No, the problem is that even these supposedly skilled programmers who "hack" couldn't get a functioning application out of the millions of lines of code floating out on the Internet. If they could, Brykman wouldn't be complaining about the lack of programming skills found amongst most job applicants.
::Remember he's lacking people from the Visual Basic camp, because he initially requested them. Let me tell you about Visual Basic: is a bad language, its semantics are inconsistent, people using it tend to write messes instead of organized programs, it doesn't help for parallel programming. Most people who call themselves "programmers" only built a simple calculator in Visual Basic. Programming requires an analytical mindset not found on the "point and draw" crowd.
::If he wanted skilled programmers, he could have asked for people with experience in Python or PHP (both languages suited to code reuse, portability, speed and ease of development, unlike Visual Basic). I tell you, he was looking for carpenters to weld a door.
Businesses in the post dot-com-bomb era will need real programmers,
::You mean like Donald Knuth, a prominent member of the open-source community and one of the creators of UNIX? Or Linus Torvalds, perhaps.
not spoiled lazy kids stealing
::stealing conveys a despective meaning to the practice of legally using libraries/code from another project. Most importantly, what you might call "piracy", properly termed unauthorized copying, is not stealing. I steal something from you if you don't have it after I got it. Look it up in the dictionary.
from true geniuses. The Microsoft .Net framework is poised to be the formidable computing platform in the next few years;
::and who says that?
mainly due to the innovation required in the C# programming community
::C#'s ideas came from investigative papers already applied on Java and Python.
and their commitment to intellectual property rights.
::you're implicitly saying that open-source programmers have no respect for intellectual property. That is a fallacy. GPL-covered code is protected by copyright. Without copyright, there would be no GPL at all.
The Java cross-platform programming language has been around for almost a decade and Sun has never been able to work it into their "the computer is the network and the network is the computer" strategy.
::it's currently working in the form of Java applets, Java server pages and supercomputing applications.
Maybe it's because so much Java code is used and reused? JBoss anyone? Does IBM's "Jikes" ring any bells? Notice all the Java code on SourceForge? See the press releases from Sun trumpeting their alliance with Apache "to make the Java platform even more open"?

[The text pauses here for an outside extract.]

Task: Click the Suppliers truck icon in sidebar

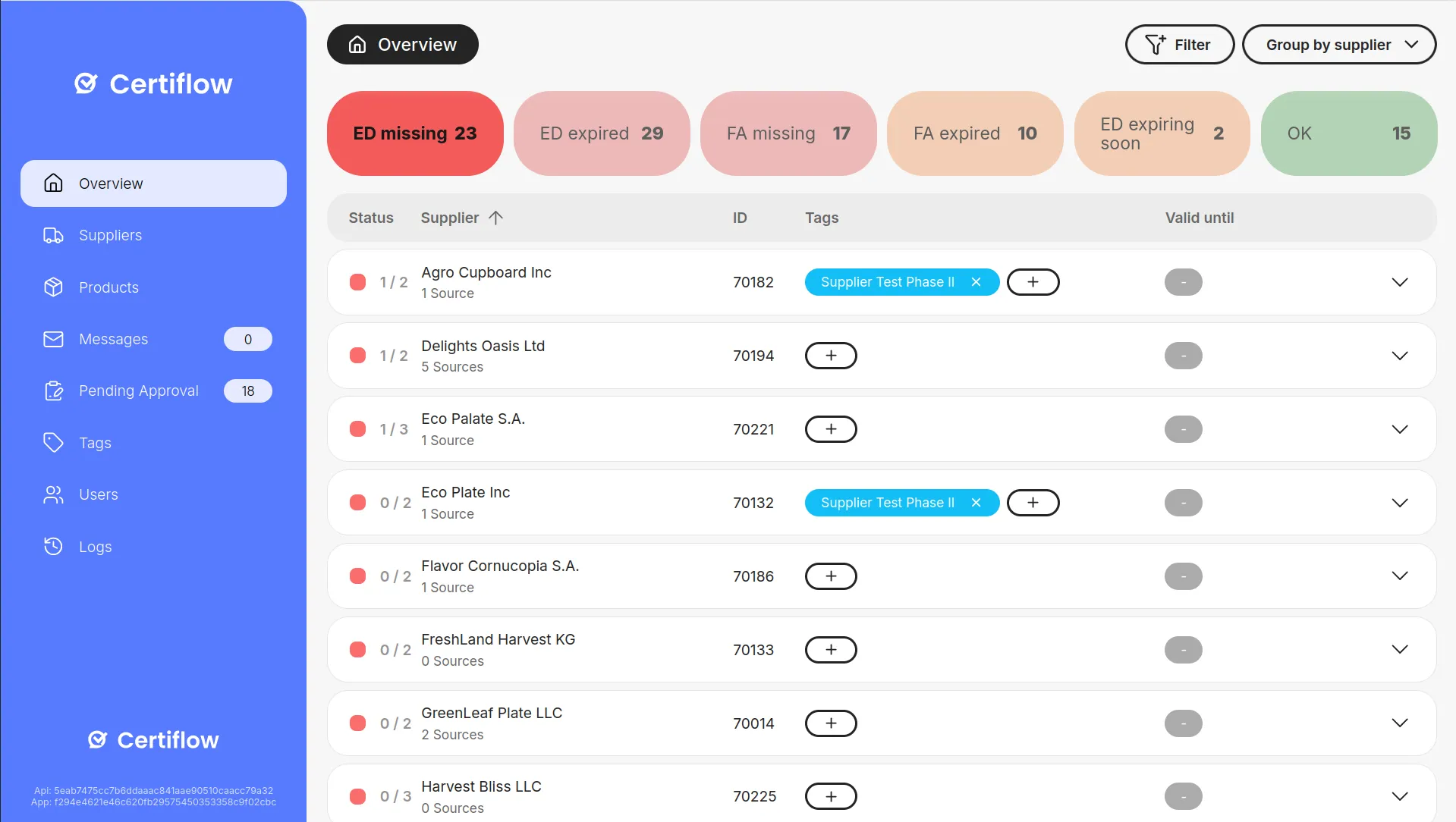Action: click(x=53, y=236)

::You are advocating private rewrites of publicly available code. You have no idea about software development, and are against the trends of the last 20 years in the field (software reusability, object-oriented black-box programming). Why don't you rewrite the C library or the X Window System to suit your needs? If there's a road, you take it; you don't go through the mud.
Welcome to the lazy, cut-and-paste world of open source "innovation" where people who should be smart enough to know better still think you can get something for nothing. It would be humorous if it wasn't so pathetic...
::Evidently, your job position is threatened by our activities. Unfortunately for you, this kind of self-serving talk doesn't affect decision-makers, because we already have proven that we can build real technology with our open development process.
::In summation, you are calling us lazy, antisocial, irrespectful to property, and blaming us for the incompetence of 500 ignorant morons. You have some nerve.
::I really wish the open-source programmers that coded the DNS system could switch DNS resolution off for those unwilling to recognize their hard work, like you. This would be one honest, thankful Internet.
This article is under the GNU FDL. Special permission granted to NewsFactor Network to reprint it under any license they choose.
Manuel Amador (Rudd-O) is an open-source developer and 4th year student at Universidad Santa María. He wrote Directory administrator, a popular tool among network administrators.